▶ Text segment:
--- start ---

# Revelations of a Work in Progress



## Orion (Jul 17, 2010)

I recognize that I am a work in progress but it's funny how distance, in the temporal sense, can give you perspective. My marriage is better than it has been (but we are working to make it better). One of my issues was a lack of sex. As I stated earlier, my wife moved to my state (and away from hers) and the transition was hard. The adjustment put stress on her and, though I am supportive, when I felt my needs weren't being met, I got angry and frustrated. We went to counseling and the counselor didn't really "help". However, while discussing this recently with my wife, we laughed because we felt like the counselor felt as if we really didn't have a problem. At the time, I was getting sex twice a week and sometimes more. But, I wanted it more than that and it seemed like pulling teeth to get it as much as I wanted. And, before we got married, I never had an issue getting sex from my then fiance'.

In retrospect, the amount of sex that I as getting wasn't bad (I was expecting the honeymoon phase of sex all of the time and that skewed by perception). Also, addressing it in the manner that I did sure as hell didn't make my wife want to have sex with me more. I am actually embarrassed at how angry it made me (though I feel that it was a human response). Through this board and actually listening to what my wife has said, I discovered that talking about relationship things don't always get results and can in fact make things worse. Yes, talking about feelings and stuff looks great in TV and in movies but not so much in real life sometimes. 

Also, letting my emotions get the best of me (i.e. getting visibly angry and yelling sometimes) about issues where I felt she wasn't doing what she needed to do didn't help either. She has been better since I tried to be better and it is a great thing. I think one of the more unattractive things a man can do is appear out of control to his wife. I was guilty of that upon occasion and I have been good about not doing that over the last several months.

--- end ---

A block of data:
--- start ---

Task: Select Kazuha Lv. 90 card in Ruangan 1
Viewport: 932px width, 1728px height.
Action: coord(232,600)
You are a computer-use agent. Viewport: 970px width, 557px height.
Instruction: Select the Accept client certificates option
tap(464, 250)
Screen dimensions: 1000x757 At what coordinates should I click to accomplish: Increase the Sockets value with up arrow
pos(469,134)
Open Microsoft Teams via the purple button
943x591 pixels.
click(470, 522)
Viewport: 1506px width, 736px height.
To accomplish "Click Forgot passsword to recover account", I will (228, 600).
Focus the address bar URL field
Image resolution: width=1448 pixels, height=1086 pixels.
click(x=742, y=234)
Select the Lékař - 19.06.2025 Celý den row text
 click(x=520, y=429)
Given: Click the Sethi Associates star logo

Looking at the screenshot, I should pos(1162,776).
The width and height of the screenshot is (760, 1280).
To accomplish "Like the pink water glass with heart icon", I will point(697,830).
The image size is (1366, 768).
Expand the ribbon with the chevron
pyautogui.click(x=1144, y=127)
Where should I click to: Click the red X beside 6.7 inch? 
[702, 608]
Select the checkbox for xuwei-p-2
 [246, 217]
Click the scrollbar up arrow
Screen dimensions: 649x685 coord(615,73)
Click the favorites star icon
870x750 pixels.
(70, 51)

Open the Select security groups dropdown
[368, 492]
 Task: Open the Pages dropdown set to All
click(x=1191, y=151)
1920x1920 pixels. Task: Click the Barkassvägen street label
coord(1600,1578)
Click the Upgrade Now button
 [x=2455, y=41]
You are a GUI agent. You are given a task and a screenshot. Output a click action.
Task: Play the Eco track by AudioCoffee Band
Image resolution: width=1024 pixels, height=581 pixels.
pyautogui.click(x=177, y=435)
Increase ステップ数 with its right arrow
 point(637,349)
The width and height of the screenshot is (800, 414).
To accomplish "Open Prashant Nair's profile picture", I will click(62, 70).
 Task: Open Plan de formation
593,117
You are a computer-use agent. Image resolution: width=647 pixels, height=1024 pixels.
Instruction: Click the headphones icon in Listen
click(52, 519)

--- end ---

▶ Stated goal 1:
Answer these questions about the post:
(a) At the time of counseling, how often was the writer getting sex?
(b) What expectation does the writer say skewed their perception?
(c) What does the writer call one of the more unattractive things a man can do?
▶ Stated goal 2:
Write out the part of the post that opens with the words containing "Also, letting my" and closes with "last several months.", word for word.

▶ Final answer 1:
(a) Twice a week and sometimes more.
(b) Expecting the honeymoon phase of sex all of the time.
(c) Appear out of control to his wife.

▶ Final answer 2:
Also, letting my emotions get the best of me (i.e. getting visibly angry and yelling sometimes) about issues where I felt she wasn't doing what she needed to do didn't help either. She has been better since I tried to be better and it is a great thing. I think one of the more unattractive things a man can do is appear out of control to his wife. I was guilty of that upon occasion and I have been good about not doing that over the last several months.